I don’t have it in

I don’t have it in me today, the energy to sit down and write. We’ve started a little virtual writing group over at the Central Booking forums and the goal is to write 30 minutes a day, no exceptions. Doesn’t matter if it’s a novel, poetry, letter to mama or complete gibberish (the area we’re visiting now). The idea is to instill in each of us a job-like discipline in writing, with hopes of shaking free from the self-criticism and doubt that often comes with it. If writing is an elementary to your day as brushing your teeth, how much can you really get worked up about it?

That’s the theory anyway. We’re on day 2 and everyone seems to be hanging with it just fine. I had a vague idea of how I wanted to spend my 30 minutes today (beginning an interview I did some time ago with Laura Fraser and just rescued from a corrupt hard drive, 2 or 3 essay ideas I’ve got knocking around) but that’s all going to have to wait. As my mom used to say I’m “too pooped to poop,” exhausted, whipped, flatter than newly-layed pavement. So I’m just going to blither blather here until my 30 minutes is up because it’s about all I can muster right now.

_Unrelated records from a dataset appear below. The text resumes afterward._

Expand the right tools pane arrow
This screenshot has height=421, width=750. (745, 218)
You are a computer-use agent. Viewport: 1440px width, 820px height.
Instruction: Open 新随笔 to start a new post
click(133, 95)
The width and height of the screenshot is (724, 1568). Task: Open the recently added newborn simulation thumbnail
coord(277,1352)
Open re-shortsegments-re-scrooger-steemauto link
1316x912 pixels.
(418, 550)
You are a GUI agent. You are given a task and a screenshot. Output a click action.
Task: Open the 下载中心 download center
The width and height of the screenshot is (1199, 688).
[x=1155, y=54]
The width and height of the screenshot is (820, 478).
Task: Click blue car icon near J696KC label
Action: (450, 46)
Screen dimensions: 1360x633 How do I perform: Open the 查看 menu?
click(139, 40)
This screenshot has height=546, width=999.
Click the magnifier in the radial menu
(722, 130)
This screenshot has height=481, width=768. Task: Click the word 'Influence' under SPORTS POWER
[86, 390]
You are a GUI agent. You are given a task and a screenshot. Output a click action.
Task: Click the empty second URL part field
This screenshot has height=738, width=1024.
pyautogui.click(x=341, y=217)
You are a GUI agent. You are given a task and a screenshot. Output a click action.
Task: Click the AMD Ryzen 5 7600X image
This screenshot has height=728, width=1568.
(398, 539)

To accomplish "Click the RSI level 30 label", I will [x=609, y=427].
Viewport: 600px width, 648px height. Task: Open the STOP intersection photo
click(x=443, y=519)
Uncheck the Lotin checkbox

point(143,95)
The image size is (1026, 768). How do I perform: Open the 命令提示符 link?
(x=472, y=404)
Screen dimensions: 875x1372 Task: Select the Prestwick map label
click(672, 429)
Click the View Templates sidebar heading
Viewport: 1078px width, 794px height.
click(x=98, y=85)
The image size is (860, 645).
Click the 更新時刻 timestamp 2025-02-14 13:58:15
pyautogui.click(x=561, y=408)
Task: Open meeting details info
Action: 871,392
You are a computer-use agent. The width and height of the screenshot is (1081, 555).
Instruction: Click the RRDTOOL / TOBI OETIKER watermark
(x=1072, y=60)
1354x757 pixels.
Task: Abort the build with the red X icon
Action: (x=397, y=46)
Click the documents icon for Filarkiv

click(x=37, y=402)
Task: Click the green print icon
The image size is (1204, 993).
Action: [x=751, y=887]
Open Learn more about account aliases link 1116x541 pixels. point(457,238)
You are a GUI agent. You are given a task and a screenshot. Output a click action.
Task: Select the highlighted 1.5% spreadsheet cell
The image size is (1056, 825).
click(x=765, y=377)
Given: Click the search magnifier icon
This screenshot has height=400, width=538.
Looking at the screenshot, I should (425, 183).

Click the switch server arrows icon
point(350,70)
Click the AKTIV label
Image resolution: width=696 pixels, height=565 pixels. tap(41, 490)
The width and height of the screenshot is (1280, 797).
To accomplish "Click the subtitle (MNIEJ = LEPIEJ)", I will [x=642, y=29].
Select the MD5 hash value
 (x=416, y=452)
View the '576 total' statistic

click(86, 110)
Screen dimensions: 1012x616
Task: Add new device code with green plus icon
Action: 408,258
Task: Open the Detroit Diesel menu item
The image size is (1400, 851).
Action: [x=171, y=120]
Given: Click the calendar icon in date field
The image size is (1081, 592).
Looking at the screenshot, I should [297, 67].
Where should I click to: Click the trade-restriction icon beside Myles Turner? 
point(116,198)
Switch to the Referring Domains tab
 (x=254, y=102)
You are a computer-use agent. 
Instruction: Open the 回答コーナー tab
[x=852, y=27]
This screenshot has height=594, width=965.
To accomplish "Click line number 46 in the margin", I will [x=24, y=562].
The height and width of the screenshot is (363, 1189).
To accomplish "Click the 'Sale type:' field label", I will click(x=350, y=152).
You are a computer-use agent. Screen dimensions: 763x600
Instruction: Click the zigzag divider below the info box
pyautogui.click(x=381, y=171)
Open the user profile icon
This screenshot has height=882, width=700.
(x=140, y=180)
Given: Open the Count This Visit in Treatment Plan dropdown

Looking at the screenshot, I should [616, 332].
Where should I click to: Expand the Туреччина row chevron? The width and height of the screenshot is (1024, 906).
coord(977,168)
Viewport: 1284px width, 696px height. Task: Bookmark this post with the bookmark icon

I spent the day participating in a city-wide scavanger hunt organized by some Standford folks my friend Amy knows. It goes something like this: You report to a designated point at noon, get an envelope of clues and try to figure out from them where to go next. At each stop, you have to cycle through all the information you’ve garnered thus far, figure out what it means and where it will send you next until, about 6 hours later, you come to the finish line. Its a treasure hunt for grownups.

Now I didn’t know any of these people and by nature, I’m not a competitive person, so I figured I’d be agreeable dead weight, follow everyone else’s lead and make occasional smart remarks. That plan lasted a few minutes. As soon as we hit our first clue, I was completely swept away, racking my brains, conferring with my teammates, desperately trying to outsmart the game masters. By clue #2, I was a raving lunatic, by the end, catatonic. Solving the puzzles is actually the least taxing thing you do during a hunt. The real shitkicker is the emotional roller coaster you’re on all day, feeling like a genius and a complete moron inside of a minute. Decipher a clue and you’re on top of the world. Get stuck and you’re fly on the dung heap of life. It’s brutal.

So I *yawn* stretch my aching muscles and contemplate bed at 9 pm as if I was a 5th grader. I’m beat but I had a great time. And am already scheming about how to do it again.